Maple Tree Honors Scottish Plant Hunter

Maple Tree Honors Scottish Plant Hunter.

In both his catalog and monthly magazine the Rochester, New York seedsman James Vick (1818-1882) often mentioned ‘Drummond phlox’ as an ideal annual for the garden.

In his magazine Vick’s Illustrated Monthly in 1878 Vick wrote the following: “The Phlox Drummondii was only discovered about forty years ago in Texas, by Mr. Drummond, a botanical collector sent out by the Glasgow Botanical Society, and it was one of the last plants sent home, for soon after he visited Cuba and died.”

Thomas Drummond (1793-1835) was a Scottish botanical collector.

The phlox is not the only plant named after Mr. Drummond.

Recently I visited the Allen C. Haskell Public Gardens in New Bedford, Mass., once a thriving nursery business and now a public garden, operated by the Trustees of Reservations.

Here is one of the beautiful scenes from that garden. [below]

Haskell garden

Allen C. Haskell Gardens in New Bedford, Mass.

While walking around the garden, I came across a Norway maple tree whose name is Acer platanoides ‘Drummondii’, or the Drummond maple.

It also was named after the plant collector Thomas Drummond.

Notice the cream-colored edging on the leaf which makes this tree quite distinctive. [below]

Maple tree at Haskell Garden

Maple tree Acer p. ‘Drummdii’ at the Haskell Gardens

We owe a lot to the English and Scottish plant hunters of the nineteenth century.

Many plants we take for granted in the garden today came from the exploration of such plant hunters. That exploration often involved danger, disease, and sometimes death.

At the Haskell Gardens I learned that Drummond had collected 750 species of plants and 150 specimens of birds.

The maple Drummond that stands out at the Haskell Gardens serves as one way to honor this Scottish plant hunter.

- **YOUR GOAL**: In the article about the Drummond maple, which organization sent Thomas Drummond out as a botanical collector? Rely only on the article about the Drummond maple, without outside knowledge.

- **DATASET EXTRACT**:

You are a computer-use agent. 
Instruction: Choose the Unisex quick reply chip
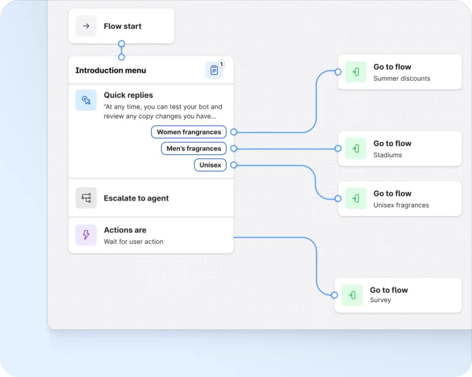click(x=210, y=165)
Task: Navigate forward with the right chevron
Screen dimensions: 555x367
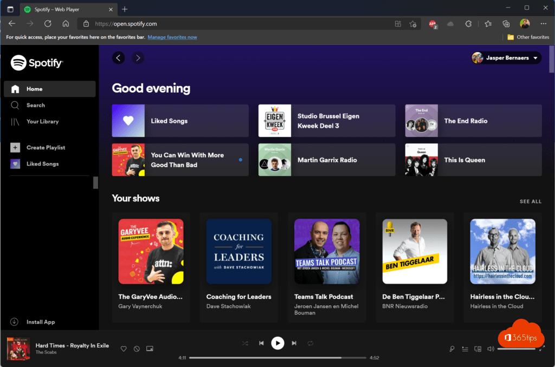Action: [138, 58]

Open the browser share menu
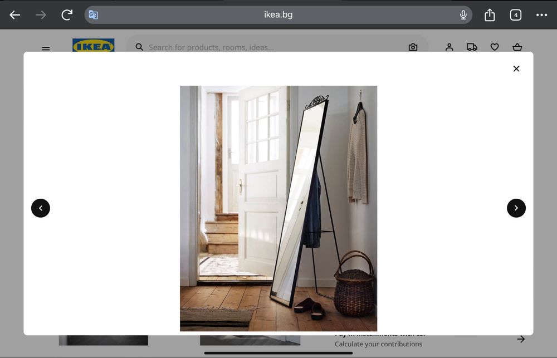tap(490, 15)
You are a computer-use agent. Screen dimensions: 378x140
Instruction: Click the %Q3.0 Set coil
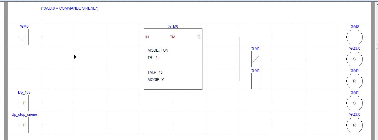click(x=354, y=59)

- **EXPECTED ANSWER**: The Glasgow Botanical Society